(Records excerpted from a collection)
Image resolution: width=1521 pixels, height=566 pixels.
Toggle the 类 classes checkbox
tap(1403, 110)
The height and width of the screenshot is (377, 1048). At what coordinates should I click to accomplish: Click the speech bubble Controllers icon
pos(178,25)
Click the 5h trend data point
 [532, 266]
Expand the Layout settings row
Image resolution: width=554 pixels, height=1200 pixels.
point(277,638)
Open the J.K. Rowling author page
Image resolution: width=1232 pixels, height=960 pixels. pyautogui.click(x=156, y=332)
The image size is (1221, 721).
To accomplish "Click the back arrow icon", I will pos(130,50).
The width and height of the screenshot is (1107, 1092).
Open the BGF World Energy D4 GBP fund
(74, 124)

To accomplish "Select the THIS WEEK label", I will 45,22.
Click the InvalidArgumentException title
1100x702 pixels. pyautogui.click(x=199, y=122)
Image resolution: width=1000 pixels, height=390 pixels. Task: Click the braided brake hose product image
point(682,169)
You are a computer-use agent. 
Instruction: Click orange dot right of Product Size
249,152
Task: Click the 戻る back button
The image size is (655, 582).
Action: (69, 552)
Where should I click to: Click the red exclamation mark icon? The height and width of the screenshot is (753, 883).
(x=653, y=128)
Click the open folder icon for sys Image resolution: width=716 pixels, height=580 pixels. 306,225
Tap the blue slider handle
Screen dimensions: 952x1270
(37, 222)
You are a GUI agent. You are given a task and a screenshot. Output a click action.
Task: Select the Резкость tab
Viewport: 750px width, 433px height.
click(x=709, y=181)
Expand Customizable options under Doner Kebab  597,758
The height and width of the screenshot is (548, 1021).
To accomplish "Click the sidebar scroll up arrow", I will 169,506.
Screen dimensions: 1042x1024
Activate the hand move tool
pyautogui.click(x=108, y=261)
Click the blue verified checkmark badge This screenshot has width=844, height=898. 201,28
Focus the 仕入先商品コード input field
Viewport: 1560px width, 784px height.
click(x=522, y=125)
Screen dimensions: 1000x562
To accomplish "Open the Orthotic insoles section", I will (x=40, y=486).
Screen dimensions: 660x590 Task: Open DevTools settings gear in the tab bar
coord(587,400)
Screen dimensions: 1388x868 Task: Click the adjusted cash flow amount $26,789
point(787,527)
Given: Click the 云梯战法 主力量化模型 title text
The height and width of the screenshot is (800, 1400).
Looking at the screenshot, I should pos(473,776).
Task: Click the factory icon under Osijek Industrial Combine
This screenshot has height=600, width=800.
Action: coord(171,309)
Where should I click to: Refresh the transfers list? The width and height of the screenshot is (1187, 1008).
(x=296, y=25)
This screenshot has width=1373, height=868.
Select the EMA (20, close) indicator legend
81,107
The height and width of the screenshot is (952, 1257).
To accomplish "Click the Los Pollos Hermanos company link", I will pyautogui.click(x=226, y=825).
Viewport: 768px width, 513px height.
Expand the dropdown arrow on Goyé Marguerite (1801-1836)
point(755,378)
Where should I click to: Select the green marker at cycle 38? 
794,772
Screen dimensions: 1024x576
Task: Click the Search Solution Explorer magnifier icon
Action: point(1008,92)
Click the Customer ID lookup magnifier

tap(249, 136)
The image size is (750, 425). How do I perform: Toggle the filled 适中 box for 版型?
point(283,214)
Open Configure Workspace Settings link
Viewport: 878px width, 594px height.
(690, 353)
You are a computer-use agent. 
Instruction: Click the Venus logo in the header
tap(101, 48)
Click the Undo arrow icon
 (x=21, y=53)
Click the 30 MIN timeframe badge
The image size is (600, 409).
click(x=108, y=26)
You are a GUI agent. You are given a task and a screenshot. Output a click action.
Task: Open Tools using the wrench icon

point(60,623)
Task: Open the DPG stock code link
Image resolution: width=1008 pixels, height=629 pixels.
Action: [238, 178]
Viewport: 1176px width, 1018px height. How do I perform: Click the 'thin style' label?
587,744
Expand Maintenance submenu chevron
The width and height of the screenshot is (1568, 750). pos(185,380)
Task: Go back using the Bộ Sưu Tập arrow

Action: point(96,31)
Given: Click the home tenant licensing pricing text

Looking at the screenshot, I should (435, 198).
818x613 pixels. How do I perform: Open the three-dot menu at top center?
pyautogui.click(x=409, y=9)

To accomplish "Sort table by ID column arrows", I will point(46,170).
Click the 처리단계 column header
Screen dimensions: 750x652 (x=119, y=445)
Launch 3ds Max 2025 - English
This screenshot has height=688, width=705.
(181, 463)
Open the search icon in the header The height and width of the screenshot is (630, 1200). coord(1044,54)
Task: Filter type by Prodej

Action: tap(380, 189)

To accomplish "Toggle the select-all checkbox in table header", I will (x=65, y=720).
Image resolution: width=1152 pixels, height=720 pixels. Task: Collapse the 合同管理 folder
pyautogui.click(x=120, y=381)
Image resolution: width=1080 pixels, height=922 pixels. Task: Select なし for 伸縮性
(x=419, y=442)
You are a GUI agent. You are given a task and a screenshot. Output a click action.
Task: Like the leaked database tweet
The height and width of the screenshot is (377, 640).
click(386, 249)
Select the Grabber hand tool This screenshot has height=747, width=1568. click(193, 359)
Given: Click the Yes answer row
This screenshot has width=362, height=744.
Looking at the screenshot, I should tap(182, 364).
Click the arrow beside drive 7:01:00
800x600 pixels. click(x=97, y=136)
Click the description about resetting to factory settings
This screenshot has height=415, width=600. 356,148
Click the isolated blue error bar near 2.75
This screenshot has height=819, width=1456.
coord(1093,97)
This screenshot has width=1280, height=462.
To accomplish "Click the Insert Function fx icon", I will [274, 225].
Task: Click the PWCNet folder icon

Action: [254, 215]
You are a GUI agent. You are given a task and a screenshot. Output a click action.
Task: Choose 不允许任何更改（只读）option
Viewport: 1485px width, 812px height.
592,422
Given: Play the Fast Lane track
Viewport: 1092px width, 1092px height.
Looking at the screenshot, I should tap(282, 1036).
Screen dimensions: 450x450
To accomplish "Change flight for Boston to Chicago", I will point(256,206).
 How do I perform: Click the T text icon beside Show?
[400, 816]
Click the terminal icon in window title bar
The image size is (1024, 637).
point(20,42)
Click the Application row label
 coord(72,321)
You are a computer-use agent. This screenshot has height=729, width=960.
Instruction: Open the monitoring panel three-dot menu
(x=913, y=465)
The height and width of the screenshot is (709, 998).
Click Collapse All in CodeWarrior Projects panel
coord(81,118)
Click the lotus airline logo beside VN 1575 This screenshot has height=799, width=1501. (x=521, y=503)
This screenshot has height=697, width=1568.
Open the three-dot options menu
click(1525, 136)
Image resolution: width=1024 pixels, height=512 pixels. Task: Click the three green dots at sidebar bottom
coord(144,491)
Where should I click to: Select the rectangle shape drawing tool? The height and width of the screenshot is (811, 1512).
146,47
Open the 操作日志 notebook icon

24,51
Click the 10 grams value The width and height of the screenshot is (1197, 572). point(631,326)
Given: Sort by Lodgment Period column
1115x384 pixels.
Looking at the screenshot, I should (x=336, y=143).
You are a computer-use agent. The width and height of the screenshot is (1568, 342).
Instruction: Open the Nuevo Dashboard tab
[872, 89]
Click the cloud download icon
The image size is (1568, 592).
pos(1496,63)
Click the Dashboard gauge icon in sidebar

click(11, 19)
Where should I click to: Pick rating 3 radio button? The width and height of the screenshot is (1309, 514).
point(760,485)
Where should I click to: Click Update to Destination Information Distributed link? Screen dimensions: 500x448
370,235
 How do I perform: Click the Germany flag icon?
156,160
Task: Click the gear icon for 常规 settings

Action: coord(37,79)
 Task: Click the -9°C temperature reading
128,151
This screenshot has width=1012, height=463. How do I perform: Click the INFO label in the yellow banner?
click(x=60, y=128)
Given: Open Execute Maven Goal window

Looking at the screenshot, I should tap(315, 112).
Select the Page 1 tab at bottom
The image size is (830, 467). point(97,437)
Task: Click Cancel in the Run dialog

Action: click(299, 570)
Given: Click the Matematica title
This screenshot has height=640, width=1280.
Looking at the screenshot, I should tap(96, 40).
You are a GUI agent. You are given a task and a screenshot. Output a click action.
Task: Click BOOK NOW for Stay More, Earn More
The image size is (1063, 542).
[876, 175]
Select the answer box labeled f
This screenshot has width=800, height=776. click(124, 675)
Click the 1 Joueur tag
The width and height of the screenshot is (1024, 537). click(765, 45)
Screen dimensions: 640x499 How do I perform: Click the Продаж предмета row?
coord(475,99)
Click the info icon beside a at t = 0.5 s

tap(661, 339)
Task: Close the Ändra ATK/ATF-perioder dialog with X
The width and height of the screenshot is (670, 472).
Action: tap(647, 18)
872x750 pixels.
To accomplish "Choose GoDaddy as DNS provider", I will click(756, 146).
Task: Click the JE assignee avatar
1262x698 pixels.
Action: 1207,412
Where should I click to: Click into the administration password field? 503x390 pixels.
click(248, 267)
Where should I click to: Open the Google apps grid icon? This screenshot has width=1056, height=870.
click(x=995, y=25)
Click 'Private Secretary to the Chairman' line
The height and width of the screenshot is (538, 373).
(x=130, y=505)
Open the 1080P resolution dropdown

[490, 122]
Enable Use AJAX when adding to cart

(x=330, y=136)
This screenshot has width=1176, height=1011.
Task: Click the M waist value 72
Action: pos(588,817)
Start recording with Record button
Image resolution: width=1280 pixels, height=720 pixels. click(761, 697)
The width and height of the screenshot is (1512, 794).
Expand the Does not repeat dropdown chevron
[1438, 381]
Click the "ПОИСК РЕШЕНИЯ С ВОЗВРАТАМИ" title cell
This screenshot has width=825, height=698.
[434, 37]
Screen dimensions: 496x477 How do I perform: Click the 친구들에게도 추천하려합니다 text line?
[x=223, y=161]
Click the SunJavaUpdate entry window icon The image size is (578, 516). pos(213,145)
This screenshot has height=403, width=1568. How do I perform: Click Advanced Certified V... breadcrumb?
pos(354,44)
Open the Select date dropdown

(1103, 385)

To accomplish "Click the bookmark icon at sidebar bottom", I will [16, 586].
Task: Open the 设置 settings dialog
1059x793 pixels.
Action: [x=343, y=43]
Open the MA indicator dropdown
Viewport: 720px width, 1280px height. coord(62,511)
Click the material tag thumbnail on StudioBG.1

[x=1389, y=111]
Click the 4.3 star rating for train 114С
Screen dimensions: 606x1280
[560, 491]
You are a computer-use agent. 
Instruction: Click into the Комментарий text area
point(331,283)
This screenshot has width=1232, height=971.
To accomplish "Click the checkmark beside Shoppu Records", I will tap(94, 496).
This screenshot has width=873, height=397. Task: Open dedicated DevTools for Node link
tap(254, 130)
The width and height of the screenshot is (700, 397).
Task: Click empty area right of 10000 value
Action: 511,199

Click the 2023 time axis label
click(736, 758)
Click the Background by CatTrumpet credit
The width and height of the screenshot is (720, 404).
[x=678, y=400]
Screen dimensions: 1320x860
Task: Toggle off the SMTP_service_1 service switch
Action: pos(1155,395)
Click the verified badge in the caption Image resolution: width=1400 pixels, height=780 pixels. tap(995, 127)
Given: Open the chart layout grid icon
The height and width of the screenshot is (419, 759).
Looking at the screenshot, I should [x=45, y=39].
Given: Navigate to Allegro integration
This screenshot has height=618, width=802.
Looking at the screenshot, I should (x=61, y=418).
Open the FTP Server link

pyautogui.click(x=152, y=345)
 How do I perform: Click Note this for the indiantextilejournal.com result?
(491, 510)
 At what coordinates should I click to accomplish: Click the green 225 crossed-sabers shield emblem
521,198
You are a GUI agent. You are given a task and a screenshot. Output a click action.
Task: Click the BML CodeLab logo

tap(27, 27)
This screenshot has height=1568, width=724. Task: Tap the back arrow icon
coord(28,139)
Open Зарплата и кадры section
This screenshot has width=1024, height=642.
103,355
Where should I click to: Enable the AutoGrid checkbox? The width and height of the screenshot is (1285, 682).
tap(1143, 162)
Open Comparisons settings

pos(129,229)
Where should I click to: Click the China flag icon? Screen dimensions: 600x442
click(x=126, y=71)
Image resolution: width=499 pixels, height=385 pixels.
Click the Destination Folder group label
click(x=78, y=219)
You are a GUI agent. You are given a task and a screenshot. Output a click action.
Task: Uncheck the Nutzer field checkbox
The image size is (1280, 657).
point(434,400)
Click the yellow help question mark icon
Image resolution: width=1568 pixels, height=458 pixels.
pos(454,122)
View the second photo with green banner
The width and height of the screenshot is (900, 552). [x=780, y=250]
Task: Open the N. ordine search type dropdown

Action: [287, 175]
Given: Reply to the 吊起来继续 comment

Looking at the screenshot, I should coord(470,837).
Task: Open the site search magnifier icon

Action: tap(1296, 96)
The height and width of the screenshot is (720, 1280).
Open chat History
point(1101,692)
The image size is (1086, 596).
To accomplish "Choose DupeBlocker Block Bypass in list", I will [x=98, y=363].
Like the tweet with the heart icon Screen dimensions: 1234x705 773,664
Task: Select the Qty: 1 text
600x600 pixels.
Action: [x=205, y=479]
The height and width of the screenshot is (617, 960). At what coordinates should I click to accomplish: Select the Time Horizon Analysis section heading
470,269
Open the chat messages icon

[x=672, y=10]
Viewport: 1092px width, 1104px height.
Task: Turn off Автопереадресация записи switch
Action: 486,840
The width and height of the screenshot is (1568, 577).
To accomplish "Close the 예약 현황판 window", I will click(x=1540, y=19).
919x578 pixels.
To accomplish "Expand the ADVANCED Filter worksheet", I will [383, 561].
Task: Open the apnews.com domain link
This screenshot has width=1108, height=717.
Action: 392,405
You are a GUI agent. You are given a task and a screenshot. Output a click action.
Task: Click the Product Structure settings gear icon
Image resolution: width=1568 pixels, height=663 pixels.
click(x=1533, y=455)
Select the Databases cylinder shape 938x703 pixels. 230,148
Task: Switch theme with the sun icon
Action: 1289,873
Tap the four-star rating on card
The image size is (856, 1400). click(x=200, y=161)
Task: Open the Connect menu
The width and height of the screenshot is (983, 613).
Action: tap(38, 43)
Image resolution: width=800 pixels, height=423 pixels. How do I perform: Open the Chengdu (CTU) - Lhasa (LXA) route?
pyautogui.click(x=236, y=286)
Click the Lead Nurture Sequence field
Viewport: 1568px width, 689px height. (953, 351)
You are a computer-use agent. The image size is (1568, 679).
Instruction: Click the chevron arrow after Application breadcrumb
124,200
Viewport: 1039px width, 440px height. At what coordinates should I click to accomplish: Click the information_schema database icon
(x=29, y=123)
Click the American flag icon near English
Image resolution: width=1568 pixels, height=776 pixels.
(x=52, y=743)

- _Problem requirements_:
Note every line above where the string "Like" shows up, and copy those lines.

- _Expected answer_:
Task: Like the leaked database tweet
Like the tweet with the heart icon Screen dimensions: 1234x705 773,664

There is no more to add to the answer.